Для любителей эстрадной музыки при новом руководителе была создана еще одна передача – «Артлото». Ее дебют на голубых экранах состоялся чуть раньше «Песни года» – в конце 1971 года. Передача была придумана писателем Аркадием Аркановым по образу и подобию «Спортлото», только вместо видов спорта каждый из 49 номеров принадлежал определенному артисту. Ведущие должны были раскручивать барабан, доставать шарики с номерами – и звучала песня. Режиссером передачи стал Евгений Гинзбург, а на роли ведущих предполагалось пригласить Людмилу Гурченко и Олега Анофриева. Однако по каким-то причинам ни Гурченко, ни Анофриев сниматься не смогли, и тогда их место заняли Жанна Горошеня и артист Центрального театра Российской Армии Федор Чеханков, который до этого вел на ТВ передачу «Искусство оперетты. От Оффенбаха – до наших дней» (чуть позже Горошеню заменила Людмила Сенчина, а мужскую половину усилил Лев Шимелов). У «Артлото» была фантастическая популярность, которая может только сниться большинству нынешних телепередач. Правда, в конце 70-х передача закрылась в силу причин субъективного характера, но вместо нее появилась другая – «Мелодии и ритмы зарубежной эстрады», о чем речь еще пойдет впереди.
Еще одним телевизионным суперпроектом, созданным при С. Лапине, стала передача «От всей души» (выходила с лета 1972-го), которую вела одна из самых популярных телеведущих Валентина Леонтьева. Стоит отметить, что создатели передачи (редактор Марианна Краснянская, режиссер Владимир Акопов) отнюдь не были уверены в том, что она надолго пропишется в эфирной сетке. Первый выпуск был посвящен работникам комбината твердых сплавов и снимался во Дворце завода «Серп и молот», и вела его не Леонтьева, а другая ведущая. Однако та, видимо, не слишком справилась со своим делом, уже со второго выпуска появилась другая ведущая – Валентина Леонтьева. Та передача была посвящена жителям села Тимановка Тульчинского района Винницкой области.

[Задание A]:
Повторите без изменений строки данных, начиная со строки, где есть «Where should I click to: Click the sql.api.python», и заканчивая строкой с «Click the peak» включительно.

[Строки данных]:
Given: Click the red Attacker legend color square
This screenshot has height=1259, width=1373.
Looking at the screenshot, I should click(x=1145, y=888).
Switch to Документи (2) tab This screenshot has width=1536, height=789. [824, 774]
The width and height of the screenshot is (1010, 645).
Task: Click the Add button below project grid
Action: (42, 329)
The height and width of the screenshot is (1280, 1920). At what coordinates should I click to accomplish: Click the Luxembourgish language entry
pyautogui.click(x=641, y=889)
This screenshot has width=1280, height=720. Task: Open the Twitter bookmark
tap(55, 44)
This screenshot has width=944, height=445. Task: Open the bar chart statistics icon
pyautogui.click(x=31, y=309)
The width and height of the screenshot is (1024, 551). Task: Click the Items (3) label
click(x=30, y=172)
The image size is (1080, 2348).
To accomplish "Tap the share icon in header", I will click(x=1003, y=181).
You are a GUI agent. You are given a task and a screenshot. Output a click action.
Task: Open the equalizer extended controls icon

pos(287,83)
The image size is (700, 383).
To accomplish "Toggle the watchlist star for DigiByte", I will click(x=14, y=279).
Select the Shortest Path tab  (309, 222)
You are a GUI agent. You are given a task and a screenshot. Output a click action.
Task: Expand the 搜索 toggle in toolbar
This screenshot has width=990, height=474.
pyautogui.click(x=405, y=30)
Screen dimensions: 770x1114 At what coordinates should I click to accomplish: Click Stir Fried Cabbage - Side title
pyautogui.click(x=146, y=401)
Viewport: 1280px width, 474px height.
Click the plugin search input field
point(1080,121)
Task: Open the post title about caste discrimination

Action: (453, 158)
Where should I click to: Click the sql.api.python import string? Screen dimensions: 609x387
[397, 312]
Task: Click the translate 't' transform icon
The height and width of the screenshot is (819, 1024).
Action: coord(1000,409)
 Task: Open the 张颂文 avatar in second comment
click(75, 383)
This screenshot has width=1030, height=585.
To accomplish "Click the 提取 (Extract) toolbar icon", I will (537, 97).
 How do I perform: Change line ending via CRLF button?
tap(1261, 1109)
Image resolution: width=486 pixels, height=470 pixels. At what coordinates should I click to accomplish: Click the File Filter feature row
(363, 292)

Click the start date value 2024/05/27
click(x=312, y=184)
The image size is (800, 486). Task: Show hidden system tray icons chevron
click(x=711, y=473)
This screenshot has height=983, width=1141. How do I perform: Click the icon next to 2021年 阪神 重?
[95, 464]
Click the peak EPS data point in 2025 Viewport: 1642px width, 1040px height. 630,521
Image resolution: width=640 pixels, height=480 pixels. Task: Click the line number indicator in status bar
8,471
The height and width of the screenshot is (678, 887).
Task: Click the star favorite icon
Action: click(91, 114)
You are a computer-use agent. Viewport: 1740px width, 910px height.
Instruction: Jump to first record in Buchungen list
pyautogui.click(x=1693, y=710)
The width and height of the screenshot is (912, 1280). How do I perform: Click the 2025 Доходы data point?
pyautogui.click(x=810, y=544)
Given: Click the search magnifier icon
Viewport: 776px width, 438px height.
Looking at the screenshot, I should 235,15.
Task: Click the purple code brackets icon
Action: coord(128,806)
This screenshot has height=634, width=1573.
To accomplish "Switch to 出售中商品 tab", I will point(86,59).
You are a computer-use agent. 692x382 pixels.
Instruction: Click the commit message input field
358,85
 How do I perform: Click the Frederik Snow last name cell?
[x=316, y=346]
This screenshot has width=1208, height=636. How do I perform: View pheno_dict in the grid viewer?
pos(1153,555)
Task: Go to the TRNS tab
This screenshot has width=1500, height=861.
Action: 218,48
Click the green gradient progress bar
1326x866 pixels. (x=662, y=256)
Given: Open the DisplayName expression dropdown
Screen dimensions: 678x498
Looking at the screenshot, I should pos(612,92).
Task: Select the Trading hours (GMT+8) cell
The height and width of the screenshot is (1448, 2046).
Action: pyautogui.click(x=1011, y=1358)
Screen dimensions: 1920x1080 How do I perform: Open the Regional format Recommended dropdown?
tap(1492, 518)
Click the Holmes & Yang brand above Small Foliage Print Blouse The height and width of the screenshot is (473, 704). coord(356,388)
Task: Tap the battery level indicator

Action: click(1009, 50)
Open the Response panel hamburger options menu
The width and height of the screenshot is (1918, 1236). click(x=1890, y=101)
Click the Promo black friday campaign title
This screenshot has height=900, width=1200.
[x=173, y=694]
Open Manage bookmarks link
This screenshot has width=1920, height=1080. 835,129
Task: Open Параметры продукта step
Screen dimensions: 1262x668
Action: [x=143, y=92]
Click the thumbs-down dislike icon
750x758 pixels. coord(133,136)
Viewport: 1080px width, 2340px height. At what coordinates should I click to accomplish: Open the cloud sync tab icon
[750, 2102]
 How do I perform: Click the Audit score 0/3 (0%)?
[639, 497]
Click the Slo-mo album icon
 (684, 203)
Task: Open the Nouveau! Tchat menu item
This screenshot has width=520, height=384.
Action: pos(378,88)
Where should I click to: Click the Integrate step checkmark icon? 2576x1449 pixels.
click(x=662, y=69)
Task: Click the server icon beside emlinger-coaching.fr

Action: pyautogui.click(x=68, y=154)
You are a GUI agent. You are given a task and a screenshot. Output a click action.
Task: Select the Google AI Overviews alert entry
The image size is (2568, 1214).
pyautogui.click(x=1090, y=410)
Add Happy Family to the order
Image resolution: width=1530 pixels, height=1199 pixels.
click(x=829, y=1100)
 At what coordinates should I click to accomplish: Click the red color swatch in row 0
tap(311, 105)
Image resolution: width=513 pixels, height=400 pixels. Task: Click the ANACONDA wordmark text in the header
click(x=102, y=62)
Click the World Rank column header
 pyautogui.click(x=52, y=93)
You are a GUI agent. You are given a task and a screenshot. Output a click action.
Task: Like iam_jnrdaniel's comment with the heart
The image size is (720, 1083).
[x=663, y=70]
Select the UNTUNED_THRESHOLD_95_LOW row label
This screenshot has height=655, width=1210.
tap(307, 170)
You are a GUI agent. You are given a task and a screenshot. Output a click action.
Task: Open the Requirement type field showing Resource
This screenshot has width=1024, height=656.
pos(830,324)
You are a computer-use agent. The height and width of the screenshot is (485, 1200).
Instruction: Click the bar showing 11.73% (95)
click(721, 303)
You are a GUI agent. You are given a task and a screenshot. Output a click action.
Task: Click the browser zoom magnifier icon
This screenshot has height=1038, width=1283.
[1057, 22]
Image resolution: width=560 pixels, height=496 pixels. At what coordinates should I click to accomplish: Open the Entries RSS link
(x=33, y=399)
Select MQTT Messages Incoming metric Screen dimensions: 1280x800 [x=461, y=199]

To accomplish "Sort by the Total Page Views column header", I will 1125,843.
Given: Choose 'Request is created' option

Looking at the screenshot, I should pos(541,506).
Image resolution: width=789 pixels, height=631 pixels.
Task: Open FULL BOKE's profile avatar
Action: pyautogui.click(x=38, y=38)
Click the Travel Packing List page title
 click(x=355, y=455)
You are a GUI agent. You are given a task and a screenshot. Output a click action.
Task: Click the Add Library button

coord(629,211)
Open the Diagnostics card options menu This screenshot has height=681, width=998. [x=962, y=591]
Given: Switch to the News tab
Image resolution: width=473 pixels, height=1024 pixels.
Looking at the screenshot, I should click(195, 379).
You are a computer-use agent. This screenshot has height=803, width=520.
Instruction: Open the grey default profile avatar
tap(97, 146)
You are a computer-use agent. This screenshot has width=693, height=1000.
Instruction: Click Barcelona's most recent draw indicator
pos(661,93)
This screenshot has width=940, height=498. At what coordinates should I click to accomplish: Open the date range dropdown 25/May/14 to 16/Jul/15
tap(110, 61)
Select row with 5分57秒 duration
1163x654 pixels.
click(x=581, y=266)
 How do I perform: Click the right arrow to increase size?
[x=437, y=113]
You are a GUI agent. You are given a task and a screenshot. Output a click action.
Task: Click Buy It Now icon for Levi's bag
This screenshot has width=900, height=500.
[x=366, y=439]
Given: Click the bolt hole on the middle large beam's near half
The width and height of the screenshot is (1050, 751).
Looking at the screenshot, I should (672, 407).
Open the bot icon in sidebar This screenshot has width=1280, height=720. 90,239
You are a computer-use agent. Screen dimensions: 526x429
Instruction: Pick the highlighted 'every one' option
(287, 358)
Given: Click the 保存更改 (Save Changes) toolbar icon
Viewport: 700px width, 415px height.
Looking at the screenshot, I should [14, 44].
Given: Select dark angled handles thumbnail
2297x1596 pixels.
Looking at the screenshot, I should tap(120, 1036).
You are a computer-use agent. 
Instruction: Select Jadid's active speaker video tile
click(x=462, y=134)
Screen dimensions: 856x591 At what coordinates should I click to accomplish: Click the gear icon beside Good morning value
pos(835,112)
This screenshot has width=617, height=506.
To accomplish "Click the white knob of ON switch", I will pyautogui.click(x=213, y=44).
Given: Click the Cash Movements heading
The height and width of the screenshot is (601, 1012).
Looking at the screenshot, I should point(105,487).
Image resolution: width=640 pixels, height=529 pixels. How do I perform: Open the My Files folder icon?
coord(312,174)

[Задание B]:
Воспроизведите слово в слово весь текст о телепередачах «Артлото» и «От всей души».

[Правильный ответ A]:
Where should I click to: Click the sql.api.python import string? Screen dimensions: 609x387
[397, 312]
Task: Click the translate 't' transform icon
The height and width of the screenshot is (819, 1024).
Action: coord(1000,409)
 Task: Open the 张颂文 avatar in second comment
click(75, 383)
This screenshot has width=1030, height=585.
To accomplish "Click the 提取 (Extract) toolbar icon", I will (537, 97).
 How do I perform: Change line ending via CRLF button?
tap(1261, 1109)
Image resolution: width=486 pixels, height=470 pixels. At what coordinates should I click to accomplish: Click the File Filter feature row
(363, 292)

Click the start date value 2024/05/27
click(x=312, y=184)
The image size is (800, 486). Task: Show hidden system tray icons chevron
click(x=711, y=473)
This screenshot has height=983, width=1141. How do I perform: Click the icon next to 2021年 阪神 重?
[95, 464]
Click the peak EPS data point in 2025 Viewport: 1642px width, 1040px height. 630,521

[Правильный ответ B]:
Для любителей эстрадной музыки при новом руководителе была создана еще одна передача – «Артлото». Ее дебют на голубых экранах состоялся чуть раньше «Песни года» – в конце 1971 года. Передача была придумана писателем Аркадием Аркановым по образу и подобию «Спортлото», только вместо видов спорта каждый из 49 номеров принадлежал определенному артисту. Ведущие должны были раскручивать барабан, доставать шарики с номерами – и звучала песня. Режиссером передачи стал Евгений Гинзбург, а на роли ведущих предполагалось пригласить Людмилу Гурченко и Олега Анофриева. Однако по каким-то причинам ни Гурченко, ни Анофриев сниматься не смогли, и тогда их место заняли Жанна Горошеня и артист Центрального театра Российской Армии Федор Чеханков, который до этого вел на ТВ передачу «Искусство оперетты. От Оффенбаха – до наших дней» (чуть позже Горошеню заменила Людмила Сенчина, а мужскую половину усилил Лев Шимелов). У «Артлото» была фантастическая популярность, которая может только сниться большинству нынешних телепередач. Правда, в конце 70-х передача закрылась в силу причин субъективного характера, но вместо нее появилась другая – «Мелодии и ритмы зарубежной эстрады», о чем речь еще пойдет впереди.
Еще одним телевизионным суперпроектом, созданным при С. Лапине, стала передача «От всей души» (выходила с лета 1972-го), которую вела одна из самых популярных телеведущих Валентина Леонтьева. Стоит отметить, что создатели передачи (редактор Марианна Краснянская, режиссер Владимир Акопов) отнюдь не были уверены в том, что она надолго пропишется в эфирной сетке. Первый выпуск был посвящен работникам комбината твердых сплавов и снимался во Дворце завода «Серп и молот», и вела его не Леонтьева, а другая ведущая. Однако та, видимо, не слишком справилась со своим делом, уже со второго выпуска появилась другая ведущая – Валентина Леонтьева. Та передача была посвящена жителям села Тимановка Тульчинского района Винницкой области.